ISTRUZIONI:
#1 Cita dall'estratto il passo che va da "In tempi di" fino a "mercato del lavoro." incluso.
#2 Elenca tutti i nomi propri e i titoli di opere presenti nell'estratto.
#3 Rispondi alle seguenti domande basandoti sull'estratto:
(a) Quale delle cinque chiavi per il futuro viene analizzata e come si chiama?
(b) Chi richiede determinati risultati all'azione formativa?
(c) A quale scopo i giovani necessitano di quei risultati?

:: ESTRATTO DEL DOCUMENTO

Si prosegue con l’analisi della seconda delle cinque chiavi per il futuro individuate da Gardner nel suo studio “Five Minds for the Future”: parliamo della mente sintetizzante.
In tempi di crisi come quelli che la scuola sta vivendo e sta subendo proprio in questi ultimissimi tempi, risulta difficile chiedere un faticoso processo di trasformazione per un avvio ad orizzonti e prospettive che consentano quel salto di cui si avverte la necessità per il raggiungimento di quei risultati che l’Europa richiede alla nostra azione formativa e di cui i nostri giovani necessitano per poter competere nel mercato del lavoro.

::::
:: INFORMAZIONI

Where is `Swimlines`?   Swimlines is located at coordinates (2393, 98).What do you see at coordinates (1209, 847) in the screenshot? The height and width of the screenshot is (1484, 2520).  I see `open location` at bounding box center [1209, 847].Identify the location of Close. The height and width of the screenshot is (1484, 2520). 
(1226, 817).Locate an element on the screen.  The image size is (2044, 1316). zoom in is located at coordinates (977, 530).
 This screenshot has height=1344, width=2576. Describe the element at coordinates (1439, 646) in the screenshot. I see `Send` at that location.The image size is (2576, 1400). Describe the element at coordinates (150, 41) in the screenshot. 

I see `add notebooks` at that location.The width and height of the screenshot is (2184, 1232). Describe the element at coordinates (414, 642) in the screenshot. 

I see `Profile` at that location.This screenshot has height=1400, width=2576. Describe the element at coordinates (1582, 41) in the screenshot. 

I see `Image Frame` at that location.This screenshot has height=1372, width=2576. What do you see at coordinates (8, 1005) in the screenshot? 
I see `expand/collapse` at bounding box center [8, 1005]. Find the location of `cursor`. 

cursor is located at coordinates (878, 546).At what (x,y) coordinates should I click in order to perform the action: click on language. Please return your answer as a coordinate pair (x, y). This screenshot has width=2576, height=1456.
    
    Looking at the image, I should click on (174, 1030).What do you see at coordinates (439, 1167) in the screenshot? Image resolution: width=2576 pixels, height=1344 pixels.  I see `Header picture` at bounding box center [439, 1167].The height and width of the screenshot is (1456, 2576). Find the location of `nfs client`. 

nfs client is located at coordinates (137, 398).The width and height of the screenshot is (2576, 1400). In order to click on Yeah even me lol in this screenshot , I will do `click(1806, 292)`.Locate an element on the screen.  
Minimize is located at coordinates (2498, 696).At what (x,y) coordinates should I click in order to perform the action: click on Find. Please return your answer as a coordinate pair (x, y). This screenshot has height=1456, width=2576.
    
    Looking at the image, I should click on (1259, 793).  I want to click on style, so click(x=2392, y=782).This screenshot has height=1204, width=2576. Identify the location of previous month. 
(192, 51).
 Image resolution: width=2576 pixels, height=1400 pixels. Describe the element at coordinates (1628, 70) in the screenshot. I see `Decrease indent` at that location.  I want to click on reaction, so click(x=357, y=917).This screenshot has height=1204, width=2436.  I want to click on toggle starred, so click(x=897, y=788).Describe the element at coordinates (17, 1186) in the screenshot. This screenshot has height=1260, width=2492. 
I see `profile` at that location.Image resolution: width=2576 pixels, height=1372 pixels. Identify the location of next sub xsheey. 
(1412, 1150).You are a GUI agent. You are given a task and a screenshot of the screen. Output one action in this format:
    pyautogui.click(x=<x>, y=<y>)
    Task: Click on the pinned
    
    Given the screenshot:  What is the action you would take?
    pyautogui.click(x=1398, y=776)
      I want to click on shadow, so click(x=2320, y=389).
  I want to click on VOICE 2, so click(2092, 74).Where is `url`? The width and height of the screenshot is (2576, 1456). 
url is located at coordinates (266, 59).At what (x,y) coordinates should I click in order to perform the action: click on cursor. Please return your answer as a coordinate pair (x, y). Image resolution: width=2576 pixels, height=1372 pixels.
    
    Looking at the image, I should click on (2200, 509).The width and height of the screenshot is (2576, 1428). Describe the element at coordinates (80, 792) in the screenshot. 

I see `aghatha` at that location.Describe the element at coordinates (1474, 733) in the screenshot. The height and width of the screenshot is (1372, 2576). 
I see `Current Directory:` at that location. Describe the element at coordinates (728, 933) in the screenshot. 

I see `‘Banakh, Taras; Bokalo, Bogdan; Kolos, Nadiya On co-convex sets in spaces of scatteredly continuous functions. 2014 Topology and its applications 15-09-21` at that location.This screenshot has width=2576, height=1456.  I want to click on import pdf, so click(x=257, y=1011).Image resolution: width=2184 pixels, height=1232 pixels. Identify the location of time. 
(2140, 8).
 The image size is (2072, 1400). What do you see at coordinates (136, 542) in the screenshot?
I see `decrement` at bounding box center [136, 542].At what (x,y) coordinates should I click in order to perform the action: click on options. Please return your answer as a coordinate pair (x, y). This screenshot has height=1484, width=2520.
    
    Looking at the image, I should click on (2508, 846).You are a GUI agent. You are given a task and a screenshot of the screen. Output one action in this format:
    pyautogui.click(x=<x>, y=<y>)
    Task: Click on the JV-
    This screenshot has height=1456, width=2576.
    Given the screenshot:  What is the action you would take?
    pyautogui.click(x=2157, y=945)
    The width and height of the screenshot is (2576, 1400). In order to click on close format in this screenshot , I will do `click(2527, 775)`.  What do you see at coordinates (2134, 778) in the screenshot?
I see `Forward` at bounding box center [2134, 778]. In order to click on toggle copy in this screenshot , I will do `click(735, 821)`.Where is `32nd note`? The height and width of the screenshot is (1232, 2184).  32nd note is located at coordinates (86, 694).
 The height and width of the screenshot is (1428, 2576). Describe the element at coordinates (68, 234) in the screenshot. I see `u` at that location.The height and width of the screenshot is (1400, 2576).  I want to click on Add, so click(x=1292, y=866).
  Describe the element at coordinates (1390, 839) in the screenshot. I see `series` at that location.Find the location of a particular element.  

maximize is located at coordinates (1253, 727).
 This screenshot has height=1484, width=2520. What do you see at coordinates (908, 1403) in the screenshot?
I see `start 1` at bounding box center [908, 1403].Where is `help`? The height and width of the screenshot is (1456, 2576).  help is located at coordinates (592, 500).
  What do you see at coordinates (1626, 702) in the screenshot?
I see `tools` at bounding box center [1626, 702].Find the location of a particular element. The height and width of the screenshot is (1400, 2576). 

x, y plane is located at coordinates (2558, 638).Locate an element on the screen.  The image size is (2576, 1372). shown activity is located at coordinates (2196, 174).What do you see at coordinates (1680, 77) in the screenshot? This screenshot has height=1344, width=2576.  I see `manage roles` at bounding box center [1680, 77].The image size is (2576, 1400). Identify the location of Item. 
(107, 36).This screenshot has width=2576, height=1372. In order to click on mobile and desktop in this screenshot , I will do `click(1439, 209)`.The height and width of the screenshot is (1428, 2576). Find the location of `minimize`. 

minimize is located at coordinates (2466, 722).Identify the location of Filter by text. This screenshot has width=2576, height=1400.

::::

RISPOSTE AI COMPITI:
#1
In tempi di crisi come quelli che la scuola sta vivendo e sta subendo proprio in questi ultimissimi tempi, risulta difficile chiedere un faticoso processo di trasformazione per un avvio ad orizzonti e prospettive che consentano quel salto di cui si avverte la necessità per il raggiungimento di quei risultati che l’Europa richiede alla nostra azione formativa e di cui i nostri giovani necessitano per poter competere nel mercato del lavoro.

#2
Gardner
Five Minds for the Future
Europa

#3
(a) La seconda, la mente sintetizzante.
(b) L'Europa.
(c) Per poter competere nel mercato del lavoro.